- The paper demonstrates that prolonged RL training enhances LLM reasoning by leveraging diverse tasks with verifiable rewards.
- It employs advanced GRPO techniques, including decoupled clipping and controlled KL regularization, to balance exploration and exploitation.
- Experiments reveal performance gains of up to 54.8% on logic puzzles, highlighting robust scalability and improved generalization.
Essay: "Scaling Up RL: Unlocking Diverse Reasoning in LLMs via Prolonged Training"
Introduction
This paper addresses the enhancement of reasoning capabilities in LLMs through sustained reinforcement learning (RL) training, focusing on unlocking diverse reasoning across various domains such as mathematics, coding, and logical puzzles. The authors introduce a new RL framework incorporating modifications to Group Relative Policy Optimization (GRPO) and highlight the importance of verifiable reward signals and diverse training datasets. The paper demonstrates significant performance improvements over existing strong baselines, positioning the proposed framework as a robust approach for reasoning-intensive tasks.
Figure 1: Performance comparison between DeepSeek-R1-Distill-Qwen-1.5B and Nemotron-Research-Reasoning-Qwen-1.5B across multiple benchmarks.
Diverse Training Data
The core of the training methodology involves leveraging a wide range of tasks with clear, verifiable rewards. This data diversity ensures that the model learns robust decision-making strategies across disparate environments, enhancing generalization. Key domains include mathematics, coding, STEM, logical puzzles, and instruction following. Each domain provides distinct correctness criteria, which are critical for evaluating and improving the reasoning ability of the model.
Reinforcement Learning Framework
The paper utilizes Group Relative Policy Optimization (GRPO) and introduces several enhancements inspired by DAPO, such as decoupled clipping and dynamic sampling. These innovations aim to maintain exploration by controlling entropy and leveraging diverse training experiences. One of the critical techniques discussed is controlled KL regularization, employed to manage the balance between exploration and exploitation effectively.
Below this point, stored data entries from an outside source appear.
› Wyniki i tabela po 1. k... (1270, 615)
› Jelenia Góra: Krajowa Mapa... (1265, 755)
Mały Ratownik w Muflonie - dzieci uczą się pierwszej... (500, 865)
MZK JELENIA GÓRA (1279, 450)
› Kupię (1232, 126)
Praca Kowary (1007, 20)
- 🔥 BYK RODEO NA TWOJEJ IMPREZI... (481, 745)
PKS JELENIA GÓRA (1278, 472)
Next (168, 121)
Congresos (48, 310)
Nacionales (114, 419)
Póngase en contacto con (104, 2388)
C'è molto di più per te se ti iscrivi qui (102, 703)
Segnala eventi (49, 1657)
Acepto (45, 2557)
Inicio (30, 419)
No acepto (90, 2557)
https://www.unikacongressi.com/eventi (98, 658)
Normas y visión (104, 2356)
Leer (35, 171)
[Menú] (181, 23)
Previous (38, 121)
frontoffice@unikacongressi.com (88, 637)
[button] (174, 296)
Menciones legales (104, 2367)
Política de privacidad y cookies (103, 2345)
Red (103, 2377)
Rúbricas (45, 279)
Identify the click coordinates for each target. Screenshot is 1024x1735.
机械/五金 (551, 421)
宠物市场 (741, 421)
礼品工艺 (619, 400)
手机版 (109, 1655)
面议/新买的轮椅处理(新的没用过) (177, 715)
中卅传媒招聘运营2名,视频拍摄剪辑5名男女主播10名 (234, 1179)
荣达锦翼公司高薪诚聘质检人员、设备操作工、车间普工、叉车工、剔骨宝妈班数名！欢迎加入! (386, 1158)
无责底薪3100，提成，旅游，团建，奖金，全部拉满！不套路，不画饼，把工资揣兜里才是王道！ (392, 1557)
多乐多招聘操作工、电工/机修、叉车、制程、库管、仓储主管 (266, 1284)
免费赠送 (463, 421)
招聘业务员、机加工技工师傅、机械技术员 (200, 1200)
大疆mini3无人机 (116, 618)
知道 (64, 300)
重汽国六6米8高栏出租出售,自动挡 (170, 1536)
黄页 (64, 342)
Additionally, the paper suggests periodic reference policy resets to mitigate performance plateaus, thus enabling continuous model improvement throughout prolonged training.



Figure 2: KL divergence.
Implementation Details
The implementation involves a sandboxed reward server architecture to handle the complexity and security requirements of diverse tasks. This architecture facilitates tailored execution environments without affecting the core training processes. By distributing reward evaluations across clusters, the paper ensures high throughput and efficient management of computational resources, supporting the scalable deployment of reinforcement learning strategies.
Experiment Results
Numerical results highlight significant improvements across several reasoning tasks, with increases of up to 54.8% on logic puzzles, 14.7% on mathematics, and 13.9% on coding tasks as compared to existing baselines. Evaluation on a robust validation set shows that the proposed model, Nemotron-Research-Reasoning-Qwen-1.5B, not only outperforms its predecessors but also maintains competitive performance even when juxtaposed with domain-specialized models like DeepScaleR-1.5B and DeepCoder-1.5B.

Figure 3: Comparision with DeepScaleR-1.5B~\cite{deepscaler2025}.
Ablation Studies
Ablation studies conducted address the impact of different model components and configurations. The analysis of temperature sampling reveals that higher temperatures promote exploration, thereby sustaining learning over extended durations. The proactive resetting of reference policies emerges as a critical factor in maintaining model stability and preventing stagnation.
Conclusion
Through careful design and sustained reinforcement learning, the paper showcases substantial gains in reasoning capabilities of LLMs. By open-sourcing the Nemotron-Research-Reasoning-Qwen-1.5B model, the paper contributes valuable insights and resources to the broader research community, potentially advancing further studies in model alignment, optimization, and reasoning across limited computational demands. These findings underscore the transformative potential of prolonged training strategies in enhancing the intellectual capabilities of LLMs across diverse domains.